## Source extract
⟨

RECALL OR LABELING BIAS
Another way we incur bias in unmanipulated primary data is through inconsistent labeling or annotation of an otherwise representative data set. An example of this bias occurs when self-reported race is used in establishing demographic distributions in an environment. While the group or cohort of people may be properly randomized, individuals of the same genetic makeup may consider, or report, themselves in different ways. We can also see this when the subjective thoughts of people, or incomplete models in algorithms, affect the labeling of the data, resulting in inaccurate organization of otherwise representative collected data.
An example of observer bias is what is termed “confirmation bias”. People reporting data from their own observation or experience often inadvertently selectively remember, or “cherry pick” the data. This is often the result of seeing or only recording the events that you expect to see, or want to see, because it confirms what you think you “know” to be true. It can happen when researchers go into a project with subjective or preconceived thoughts about their study, either consciously or unconsciously.
Association bias occurs when the data collected reinforces and/or multiplies existing, or consequences of, a previous bias. For example, if we decide to collect data from “quality products”, we might choose to collect samples from expensive products. Or if we want to collect data from “capable” or “proficient” people, we may collect it from a profession that had previously been populated through a racial or gender bias. This bias originates because of the post hoc ergo propter hoc (“after this, therefore because of this” fallacy). Although there are more male engineers or lawyers, this does not mean that women are not as also capable of operating in these professions, but instead, may simply have been previously excluded.

⟩

## Records provided
⟨

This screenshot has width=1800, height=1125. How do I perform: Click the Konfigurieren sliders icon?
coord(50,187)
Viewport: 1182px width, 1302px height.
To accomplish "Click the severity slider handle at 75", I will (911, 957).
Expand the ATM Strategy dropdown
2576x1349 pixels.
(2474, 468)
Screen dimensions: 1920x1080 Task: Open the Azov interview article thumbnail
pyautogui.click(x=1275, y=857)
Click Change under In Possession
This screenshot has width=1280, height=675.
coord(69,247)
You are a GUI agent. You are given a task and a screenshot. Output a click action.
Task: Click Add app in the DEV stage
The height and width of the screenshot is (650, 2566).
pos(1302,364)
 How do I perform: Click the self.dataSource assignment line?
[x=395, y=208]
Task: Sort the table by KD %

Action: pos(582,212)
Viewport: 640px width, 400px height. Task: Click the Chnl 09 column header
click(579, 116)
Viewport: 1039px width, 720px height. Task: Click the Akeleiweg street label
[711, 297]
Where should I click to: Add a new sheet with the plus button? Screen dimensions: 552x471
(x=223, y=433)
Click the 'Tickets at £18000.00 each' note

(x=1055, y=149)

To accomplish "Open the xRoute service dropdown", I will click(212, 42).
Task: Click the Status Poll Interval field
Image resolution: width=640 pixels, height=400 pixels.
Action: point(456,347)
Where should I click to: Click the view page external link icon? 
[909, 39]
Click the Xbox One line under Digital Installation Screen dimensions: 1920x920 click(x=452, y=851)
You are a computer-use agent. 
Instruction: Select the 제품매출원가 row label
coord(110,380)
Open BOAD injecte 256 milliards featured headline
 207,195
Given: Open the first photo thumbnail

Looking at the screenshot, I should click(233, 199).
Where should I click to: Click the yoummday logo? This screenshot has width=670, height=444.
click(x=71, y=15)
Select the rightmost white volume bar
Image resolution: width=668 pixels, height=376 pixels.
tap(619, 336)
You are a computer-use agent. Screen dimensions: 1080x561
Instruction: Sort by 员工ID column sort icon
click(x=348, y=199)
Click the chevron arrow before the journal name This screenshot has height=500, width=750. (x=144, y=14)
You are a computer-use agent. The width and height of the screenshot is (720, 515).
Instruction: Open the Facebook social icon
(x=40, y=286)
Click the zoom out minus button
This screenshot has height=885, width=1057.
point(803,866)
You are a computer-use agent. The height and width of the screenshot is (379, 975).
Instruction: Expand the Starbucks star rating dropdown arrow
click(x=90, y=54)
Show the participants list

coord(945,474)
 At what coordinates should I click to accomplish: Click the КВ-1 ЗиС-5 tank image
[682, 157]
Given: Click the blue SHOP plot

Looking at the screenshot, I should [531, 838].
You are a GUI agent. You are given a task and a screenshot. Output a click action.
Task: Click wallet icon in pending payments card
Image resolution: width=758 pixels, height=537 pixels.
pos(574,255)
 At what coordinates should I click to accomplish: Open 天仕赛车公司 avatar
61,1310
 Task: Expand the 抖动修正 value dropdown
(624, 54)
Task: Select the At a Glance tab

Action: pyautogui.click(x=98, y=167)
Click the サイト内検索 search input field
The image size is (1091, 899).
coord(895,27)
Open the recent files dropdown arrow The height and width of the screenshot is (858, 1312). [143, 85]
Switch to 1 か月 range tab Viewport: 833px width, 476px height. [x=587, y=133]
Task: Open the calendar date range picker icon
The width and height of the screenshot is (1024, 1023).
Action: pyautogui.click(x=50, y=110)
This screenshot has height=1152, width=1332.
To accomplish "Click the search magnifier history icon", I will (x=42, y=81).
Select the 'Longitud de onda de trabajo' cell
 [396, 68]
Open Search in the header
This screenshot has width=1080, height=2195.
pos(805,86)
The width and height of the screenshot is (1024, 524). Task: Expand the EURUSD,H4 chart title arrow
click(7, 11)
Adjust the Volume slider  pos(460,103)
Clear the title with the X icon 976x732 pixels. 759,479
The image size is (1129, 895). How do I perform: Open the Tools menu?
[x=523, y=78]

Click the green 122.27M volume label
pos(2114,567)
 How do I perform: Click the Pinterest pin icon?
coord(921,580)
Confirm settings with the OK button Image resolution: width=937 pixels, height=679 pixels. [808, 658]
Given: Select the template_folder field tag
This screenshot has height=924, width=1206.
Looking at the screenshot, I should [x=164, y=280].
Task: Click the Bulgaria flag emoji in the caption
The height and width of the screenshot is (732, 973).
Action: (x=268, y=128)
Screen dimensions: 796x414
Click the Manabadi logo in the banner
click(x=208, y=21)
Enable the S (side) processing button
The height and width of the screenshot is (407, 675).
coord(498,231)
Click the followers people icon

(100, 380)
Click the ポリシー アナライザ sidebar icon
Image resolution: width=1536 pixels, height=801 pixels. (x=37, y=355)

⟩

## What to do
Return the part of the passage on data bias that starts with "Association bias occurs" and goes on through "been previously excluded.", copied word for word. The records have nothing to do with the passage on data bias.

## Response area
Association bias occurs when the data collected reinforces and/or multiplies existing, or consequences of, a previous bias. For example, if we decide to collect data from “quality products”, we might choose to collect samples from expensive products. Or if we want to collect data from “capable” or “proficient” people, we may collect it from a profession that had previously been populated through a racial or gender bias. This bias originates because of the post hoc ergo propter hoc (“after this, therefore because of this” fallacy). Although there are more male engineers or lawyers, this does not mean that women are not as also capable of operating in these professions, but instead, may simply have been previously excluded.